[Data excerpts]
:::::
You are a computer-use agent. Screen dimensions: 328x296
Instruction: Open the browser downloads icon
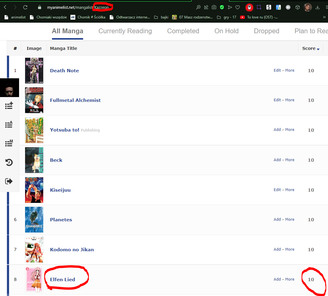click(317, 7)
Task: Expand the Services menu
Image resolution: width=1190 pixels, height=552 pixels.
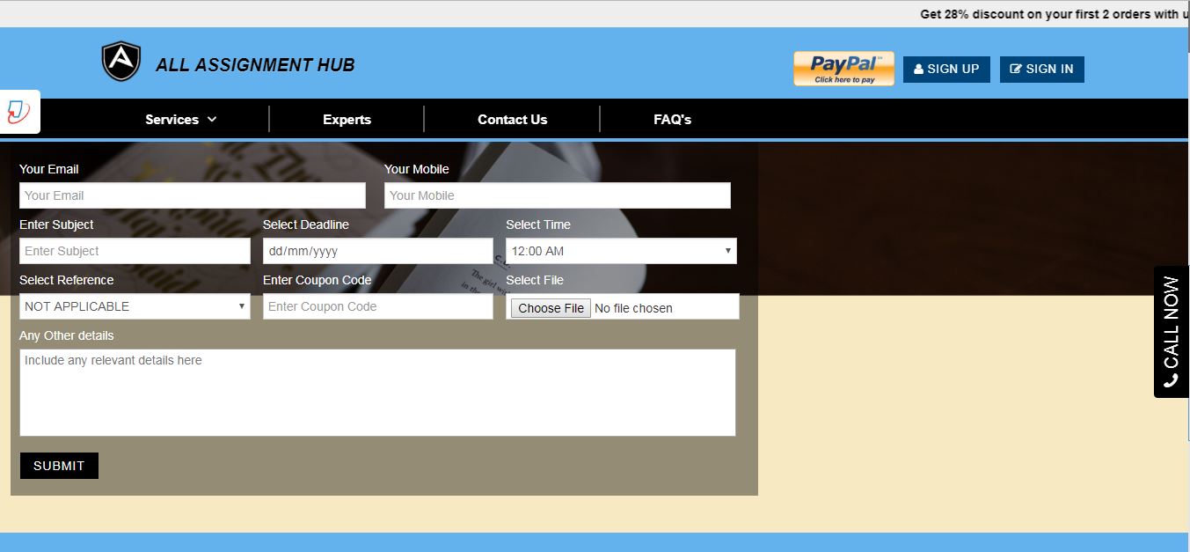Action: click(x=180, y=120)
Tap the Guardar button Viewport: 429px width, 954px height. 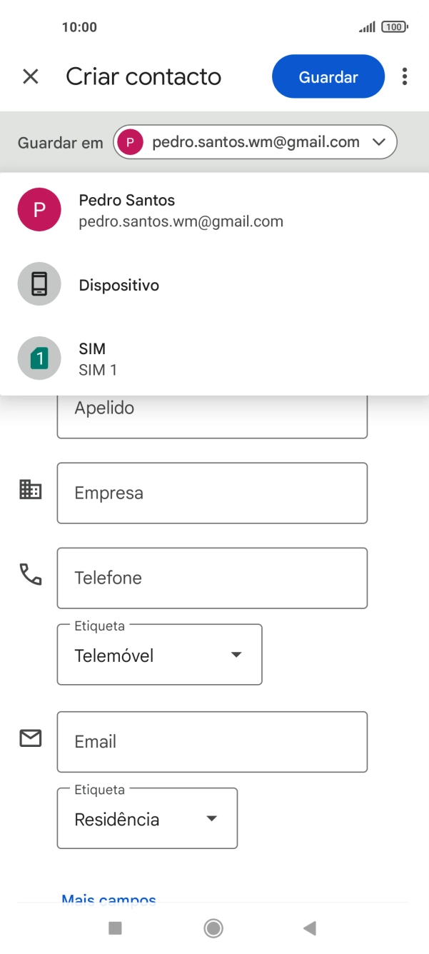(x=328, y=76)
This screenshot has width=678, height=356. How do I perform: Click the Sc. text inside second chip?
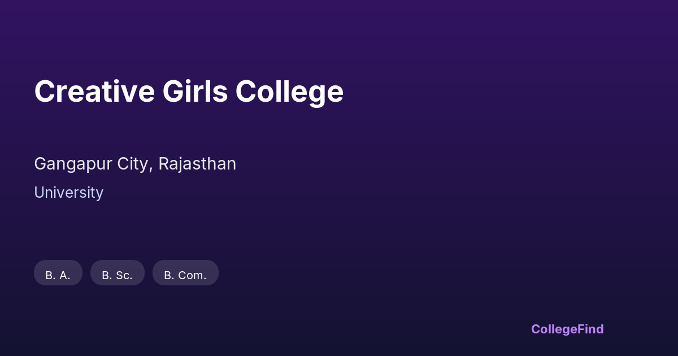pyautogui.click(x=124, y=276)
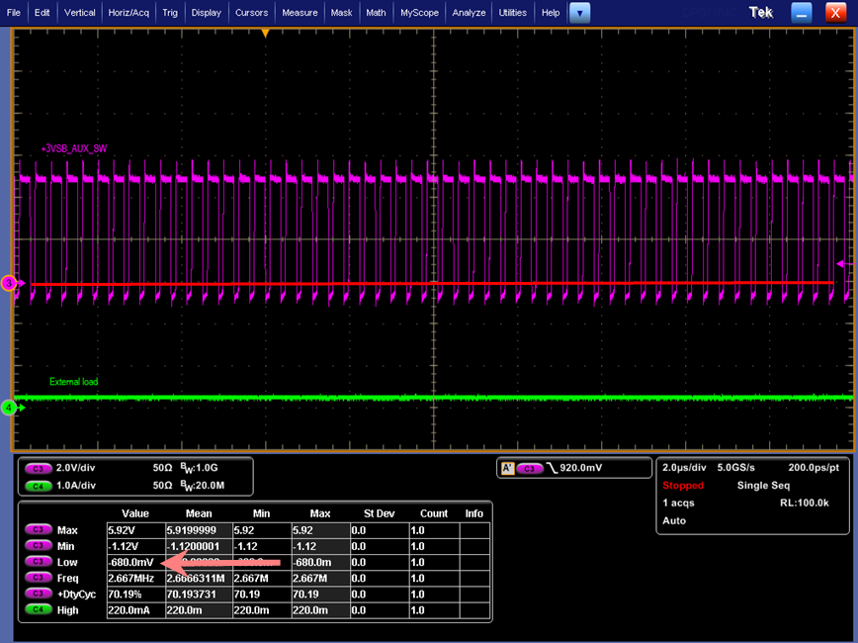Minimize the oscilloscope application window
The height and width of the screenshot is (643, 858).
tap(802, 13)
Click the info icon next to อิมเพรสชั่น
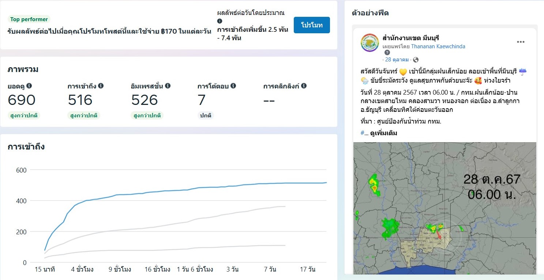Image resolution: width=544 pixels, height=280 pixels. [168, 86]
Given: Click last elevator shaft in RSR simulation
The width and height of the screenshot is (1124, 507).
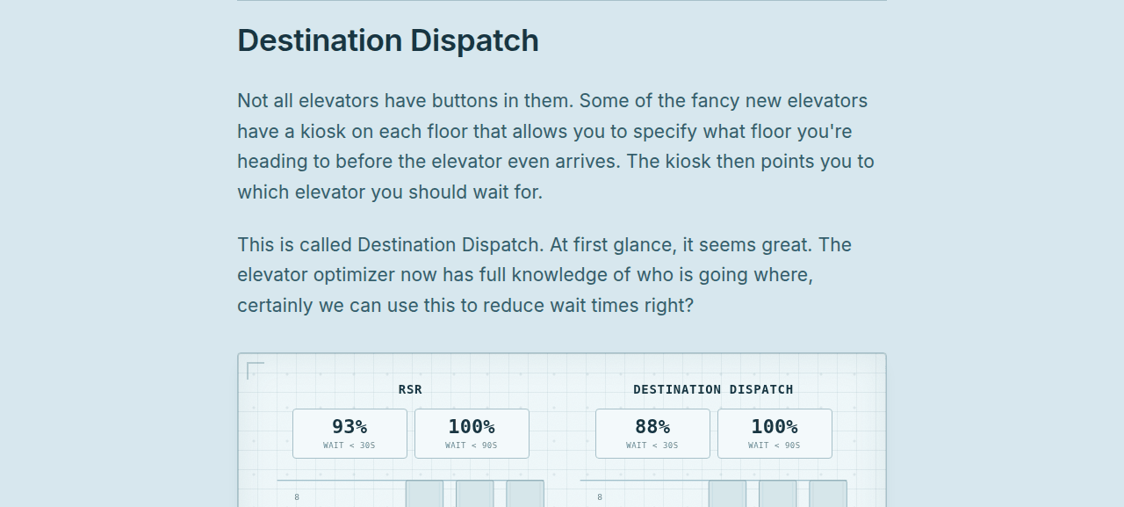Looking at the screenshot, I should tap(525, 494).
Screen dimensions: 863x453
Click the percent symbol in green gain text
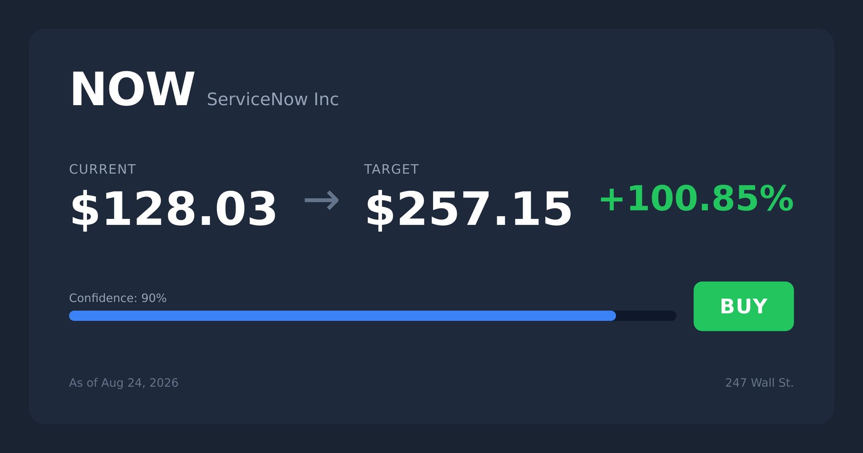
:::::
Look through the records above and please copy every line in which the string "dimensions" occurs.

**Exercise answer**
You are a computer-use agent. Screen dimensions: 328x296
Screen dimensions: 863x453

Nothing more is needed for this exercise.